EM: Certain things are just burned into my brain at this point. Matisse's handling of flowers is definitely one of the most important to me.
AG: What is it about Matisse particularly?
EM: Just everything; they are so wispy. It looks like they were never really thought of, but they are so considered at the same time. I think they are amazing. I also like Picasso's weirder works with heavy black lines and outer space. Also, Cézanne and Van Gogh's works are beautiful. I don't know if I really think about it anymore. I already thought about it so much that it is all just in there. Bernard Buffet made these brutal flower paintings I love. Isa Genzken’s roses, Grace Hartigan and Lichtenstein. Ernst Ludwig Kirchner painted super vibrant flowers as does Judith Linhares.
AG: That visual memory informs the automatic-ness on an unconscious level?
EM: Basically, it’s all part of a mental Photoshop thing at this point.
AG: Maybe this is a little off-topic, but I was also thinking about this French painter from the 18th century: Anne Vallayer-Coster. Her flower paintings are amazing.
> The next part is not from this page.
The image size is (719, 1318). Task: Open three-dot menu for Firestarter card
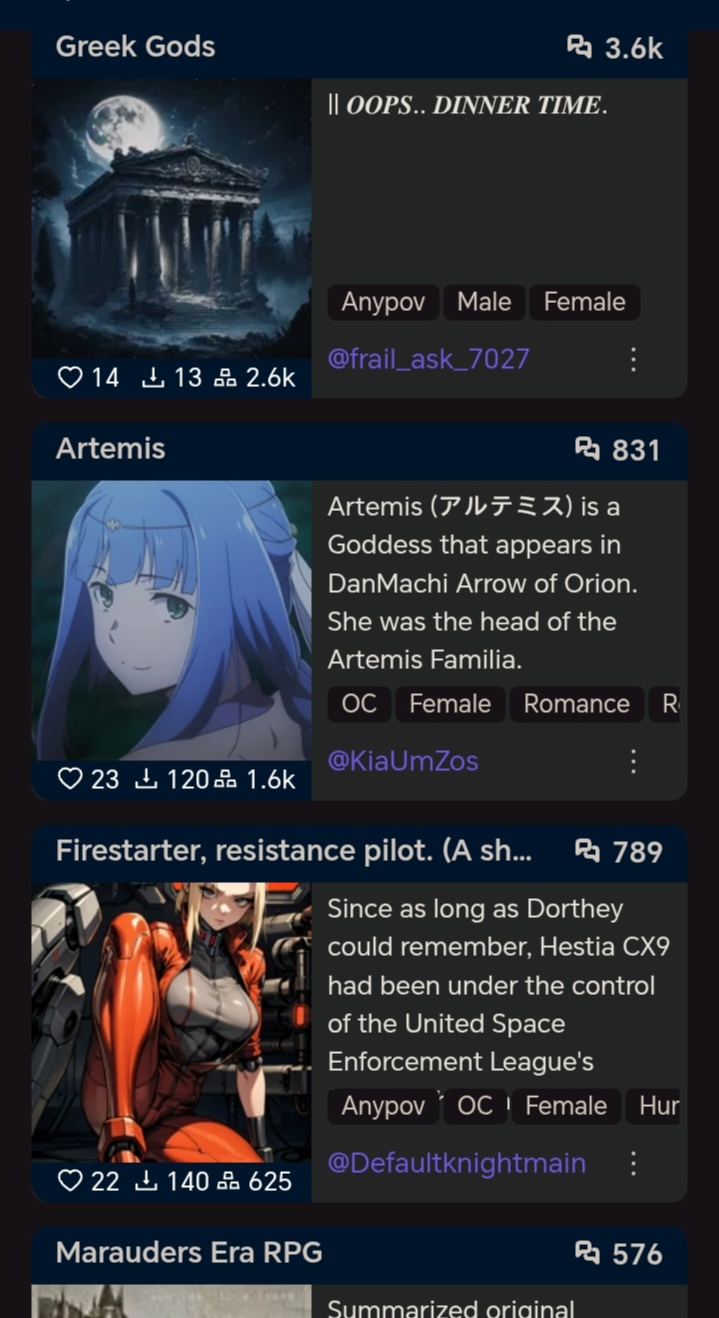633,1163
The genre of still life was obviously tied up with gender politics because women artists were not allowed to be trained in the same way as their male counterparts. Academic training with access to a live nude model was a no-no. And even if there were a handful of top tier female genre painters, her floral landscapes stand out in that 18th century world. Her flowers are insane, and they have this abundance that I think your works have. Vallayer-Coster’s work seems to treat abundance and joy as her prime subject. And of course, the history of the still life or all of vegetal motifs over the course of art history have always carried charged or coded meanings. In Van Eyck's paintings, the seventy-odd flowers and plants in the Ghent Altarpiece, for example, each had specific symbolic meanings! Sadly, I feel like over the course of the late 2Oth century, the viability of joy and abundance as a “valid” subject was destroyed or outmoded. Do you connect with the subject of joy through these paintings?
EM: Definitely. That is what I was trying to get at before when I was saying they are just flowers. It is a really enjoyable thing for me to paint. I don't feel the need to inject any kind of justification or deeper meaning into these paintings. It is such a basic and generic subject matter that allows me to have a lot of fun with it. I do get a lot of joy out of it actually. You can be really feminine with them, and there is obviously a lot of history with the sexuality of flowers: Georgia O’Keeffe, Louise Bourgeois. I paint these mushrooms that look like dicks all the time, and they are also in there. You can be humorous with them and they are easy. I don't think I'd have to think about them at all. As I am making them, the question is whether I like the way they look or not. It is really that matter of fact, which I enjoy. That brings me joy.
Eddie Martinez (b. 1977, Groton Naval Base, CT) lives and works in Brooklyn, NY. Martinez’s unconventional practice has received growing institutional support, with five museum solo shows in the last three years, including at the Museum of Contemporary Art Detroit and the Yuz Museum in Shanghai in 2019, a show of new sculptures and paintings at the Bronx Museum in 2018, an exhibition that featured a rotating display of his recent works on paper at the Drawing Center in 2017, and an exhibition at the Davis Museum at Wellesley College, MA in 2017. His works are represented in international public collections including the Aurora Museum, Shanghai, China; Bronx Museum of the Arts, Bronx, NY; Davis Museum at Wellesley College, Wellesley, MA; Hiscox Collection, London, UK; La Colección Júmex, Mexico City, Mexico; Marciano Collection, Los Angeles, CA; Morgan Library, New York, NY; RISD Museum, Providence, RI; Saatchi Collection, London, UK; and the Yuz Museum, Shanghai, China, among others.
Alison M. Gingeras is a curator and writer based in New York and Warsaw.